Резкая, нестерпимая. горячая боль вонзилась в правую сторону живота. Будто кто-то сунул мне под ребра раскаленную шпагу. В глазах потемнело, потом на бархатном фоне завертелись красные круги, стал наваливаться зеленый квадрат, мелькнула какая-то длинная фигура с черной треугольной головой, она опускала протянутую ко мне руку, в которой было что-то короткое — не то жезл, не то пистолет… Потом видения растворились. Я вновь увидел, что стою перед обелиском, кругом тихо, морозно, в воздухе ничего не изменилось. Но жуткая боль внизу живота не ушла…

И я окончательно понял, что со мной произошло.

Еле-еле доплелся я до дому. Первым делом я уничтожил то, что уже один раз было уничтожено, — сжег десятую главу „Евгения Онегина“, „Историю Петра Великого“, письма к Наталье Николаевне, кишиневские дневники… Теперь я не имел права ни в чем перечить судьбе. Я переоделся во все чистое и, прижав к пылающему животу пузырь со льдом, лег на кушетку.

Остаток сил я должен сберечь для последнего акта моей трагедии, о котором, очевидно, вы узнаете уже не от меня.

Прощайте!

Ваш Александр Сергеевич».

10 февраля около трех часов пополудни в Музей-квартиру Пушкина, Набережная Мойки, № 12, вошел человек, удивительно похожий на бывшего нанимателя этой квартиры.

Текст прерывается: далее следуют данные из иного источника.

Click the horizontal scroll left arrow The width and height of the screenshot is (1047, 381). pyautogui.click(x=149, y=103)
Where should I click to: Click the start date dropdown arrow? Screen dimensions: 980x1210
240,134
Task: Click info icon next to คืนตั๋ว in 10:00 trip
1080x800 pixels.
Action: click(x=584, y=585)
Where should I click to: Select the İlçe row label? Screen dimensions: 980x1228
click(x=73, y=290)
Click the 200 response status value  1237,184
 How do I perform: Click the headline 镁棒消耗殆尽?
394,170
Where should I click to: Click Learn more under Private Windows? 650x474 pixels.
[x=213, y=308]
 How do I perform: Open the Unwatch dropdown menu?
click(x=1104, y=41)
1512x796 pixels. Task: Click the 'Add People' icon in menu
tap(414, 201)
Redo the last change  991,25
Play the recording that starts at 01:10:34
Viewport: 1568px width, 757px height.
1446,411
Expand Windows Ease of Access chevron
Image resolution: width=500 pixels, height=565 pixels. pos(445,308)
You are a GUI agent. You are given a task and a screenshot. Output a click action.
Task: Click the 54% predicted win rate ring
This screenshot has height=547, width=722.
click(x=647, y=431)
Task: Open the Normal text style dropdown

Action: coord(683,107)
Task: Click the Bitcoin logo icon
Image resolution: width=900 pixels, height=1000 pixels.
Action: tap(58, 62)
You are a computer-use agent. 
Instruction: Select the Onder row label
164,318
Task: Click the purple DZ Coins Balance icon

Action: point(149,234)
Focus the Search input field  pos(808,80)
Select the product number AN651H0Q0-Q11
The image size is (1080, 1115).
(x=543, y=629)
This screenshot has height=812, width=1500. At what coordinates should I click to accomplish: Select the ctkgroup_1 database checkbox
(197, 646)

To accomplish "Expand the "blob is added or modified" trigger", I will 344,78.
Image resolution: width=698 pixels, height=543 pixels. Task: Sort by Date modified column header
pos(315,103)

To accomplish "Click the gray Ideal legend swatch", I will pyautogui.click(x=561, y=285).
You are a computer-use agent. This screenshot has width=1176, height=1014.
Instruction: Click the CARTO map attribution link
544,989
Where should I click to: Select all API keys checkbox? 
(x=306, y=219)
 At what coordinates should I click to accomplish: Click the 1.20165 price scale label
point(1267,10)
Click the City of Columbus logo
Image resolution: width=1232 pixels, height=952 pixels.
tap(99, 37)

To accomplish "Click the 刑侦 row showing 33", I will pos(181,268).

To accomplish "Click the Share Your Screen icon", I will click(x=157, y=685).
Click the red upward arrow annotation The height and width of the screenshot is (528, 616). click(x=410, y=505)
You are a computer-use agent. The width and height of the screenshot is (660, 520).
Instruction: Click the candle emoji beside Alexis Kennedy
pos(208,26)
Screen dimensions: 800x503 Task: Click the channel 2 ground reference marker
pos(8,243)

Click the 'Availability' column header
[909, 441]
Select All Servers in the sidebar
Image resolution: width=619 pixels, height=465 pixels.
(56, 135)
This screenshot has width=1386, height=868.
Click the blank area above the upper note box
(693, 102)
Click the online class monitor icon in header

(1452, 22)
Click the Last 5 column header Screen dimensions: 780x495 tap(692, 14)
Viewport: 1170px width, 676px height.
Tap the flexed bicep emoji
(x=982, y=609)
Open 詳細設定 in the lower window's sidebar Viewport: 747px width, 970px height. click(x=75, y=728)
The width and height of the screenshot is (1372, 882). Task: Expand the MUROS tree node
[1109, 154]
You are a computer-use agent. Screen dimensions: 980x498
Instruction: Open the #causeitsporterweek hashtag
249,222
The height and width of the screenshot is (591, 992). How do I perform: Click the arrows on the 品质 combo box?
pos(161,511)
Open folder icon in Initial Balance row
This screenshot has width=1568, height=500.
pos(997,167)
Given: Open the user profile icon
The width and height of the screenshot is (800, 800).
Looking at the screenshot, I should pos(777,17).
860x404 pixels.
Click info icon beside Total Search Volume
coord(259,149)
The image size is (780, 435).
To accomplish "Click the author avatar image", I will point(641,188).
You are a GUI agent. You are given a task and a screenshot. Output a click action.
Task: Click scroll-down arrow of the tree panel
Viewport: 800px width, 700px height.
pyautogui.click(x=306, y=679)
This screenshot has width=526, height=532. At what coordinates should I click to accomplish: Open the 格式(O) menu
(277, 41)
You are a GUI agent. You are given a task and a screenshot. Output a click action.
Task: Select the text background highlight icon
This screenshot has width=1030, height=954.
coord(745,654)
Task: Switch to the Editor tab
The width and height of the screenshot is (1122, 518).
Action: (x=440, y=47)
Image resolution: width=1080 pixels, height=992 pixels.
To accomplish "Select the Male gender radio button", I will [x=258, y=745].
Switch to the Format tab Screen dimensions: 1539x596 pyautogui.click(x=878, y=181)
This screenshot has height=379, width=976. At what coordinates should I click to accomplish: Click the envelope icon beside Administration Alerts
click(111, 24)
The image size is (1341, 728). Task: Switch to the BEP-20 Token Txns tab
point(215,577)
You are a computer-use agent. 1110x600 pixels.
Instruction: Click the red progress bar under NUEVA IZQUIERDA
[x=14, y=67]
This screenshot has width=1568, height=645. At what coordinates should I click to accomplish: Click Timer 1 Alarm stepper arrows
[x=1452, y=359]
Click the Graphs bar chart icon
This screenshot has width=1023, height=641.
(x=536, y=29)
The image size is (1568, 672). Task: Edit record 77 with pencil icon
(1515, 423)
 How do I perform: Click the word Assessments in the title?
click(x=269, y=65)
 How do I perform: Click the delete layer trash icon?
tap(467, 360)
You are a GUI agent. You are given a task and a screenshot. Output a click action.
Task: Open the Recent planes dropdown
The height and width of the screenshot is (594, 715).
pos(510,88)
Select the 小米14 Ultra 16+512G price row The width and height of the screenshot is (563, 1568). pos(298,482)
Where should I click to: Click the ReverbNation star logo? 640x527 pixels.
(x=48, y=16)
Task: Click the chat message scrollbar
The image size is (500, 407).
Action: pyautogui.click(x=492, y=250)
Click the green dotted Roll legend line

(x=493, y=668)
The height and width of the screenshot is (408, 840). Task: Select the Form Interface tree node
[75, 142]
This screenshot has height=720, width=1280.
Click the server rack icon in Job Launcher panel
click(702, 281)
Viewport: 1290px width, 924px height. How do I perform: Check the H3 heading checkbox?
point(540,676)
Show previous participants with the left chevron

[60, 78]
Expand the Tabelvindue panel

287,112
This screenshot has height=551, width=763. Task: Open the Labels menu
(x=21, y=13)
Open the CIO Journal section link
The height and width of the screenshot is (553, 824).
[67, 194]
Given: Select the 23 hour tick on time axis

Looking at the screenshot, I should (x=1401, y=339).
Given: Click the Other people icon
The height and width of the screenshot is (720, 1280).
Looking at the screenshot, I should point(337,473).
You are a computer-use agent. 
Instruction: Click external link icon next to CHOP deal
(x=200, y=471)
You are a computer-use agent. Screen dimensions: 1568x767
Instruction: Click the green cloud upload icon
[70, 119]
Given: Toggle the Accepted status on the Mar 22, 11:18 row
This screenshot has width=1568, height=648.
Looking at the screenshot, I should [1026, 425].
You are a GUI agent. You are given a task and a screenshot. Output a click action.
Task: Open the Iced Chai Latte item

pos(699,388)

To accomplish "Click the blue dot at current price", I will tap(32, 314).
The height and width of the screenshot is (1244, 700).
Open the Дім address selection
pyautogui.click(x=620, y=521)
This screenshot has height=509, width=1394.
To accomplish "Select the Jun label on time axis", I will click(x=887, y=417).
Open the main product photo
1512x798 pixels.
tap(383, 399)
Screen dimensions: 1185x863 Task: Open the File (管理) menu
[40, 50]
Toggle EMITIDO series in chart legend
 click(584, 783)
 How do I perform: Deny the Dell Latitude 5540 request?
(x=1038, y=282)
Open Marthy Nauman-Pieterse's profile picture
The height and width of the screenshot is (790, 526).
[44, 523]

Он был так схож с ним, что народ, заполнявший в этот знаменательный час кабинет поэта, расступился. Народ подумал, что начинается юбилейное представление.

Человек прошел по живому коридору мимо оторопевшего экскурсовода, нырнул под красный шнурок и лег на пушкинский диван, над которым возвышались полки с книгами.

Бескровными губами человек прошептал:

— Смерть идет.

— Вы что!.. Вы куда?.. Что это?!. — опомнилась, наконец, экскурсовод.

— Морошки, морошки… — донеслось с дивана. — Позовите жену, пусть она меня покормит.

— Милицию! — закричала экскурсовод. — Позовите милицию!

Пришел милиционер.

— Вот полюбуйтесь, — сказала экскурсовод.

Лежащий на диване смотрел на милиционера полными страдания глазами:

— Ну подымай же меня, пойдем, да выше, выше, ну, пойдем! Ну пойдем же, пожалуйста, да вместе!

— Чего смотрите? — дергала за китель милиционера экскурсовод.

— Хороший экспонат. И говорит слово в слово. Мы в школе проходили.

— Какой экспонат? — завизжала экскурсовод. — Это пьяный! Пьяный! На реликвии лежит. Здесь Пушкин умирал! А он…

— Встать!! — гаркнул милиционер.

— Тише, — сказала какая-то старушка с гвоздиками в руках. — Может быть, человеку действительно плохо…

— Кончена жизнь, — донеслось с дивана.

Перед диваном стояла притихшая толпа. Всхлипывала старушка. И даже боевая указка экскурсовода бессильно опустилась. Милиционер снял фуражку, вытер пот, лоб его пересекала красная черта.

— Жизнь кончена!.. — произнес человек внятно. — Тяжело дышать, давит.

Это были его последние слова. Часы показывали два часа сорок пять минут. Дыхание прервалось.

— Что он? — минуты через две спросил кто-то в толпе.

— Кончилось, — ответил кто-то.

Рука, сжимающая ворот белой рубашки, разжалась, ладонь упала вниз, раскрылась, и все увидели, какие у покойника тонкие пальцы…

При составлении акта в кармане сюртука умершего была обнаружена его исповедь, которая ничего не объяснила, а напротив — сделала факт его смерти еще более загадочным. Рукопись эту впоследствии выпросил себе один ученый-пушкиновед и до сих пор использует ее как учебное пособие на семинарах по расшифровке пушкинского почерка.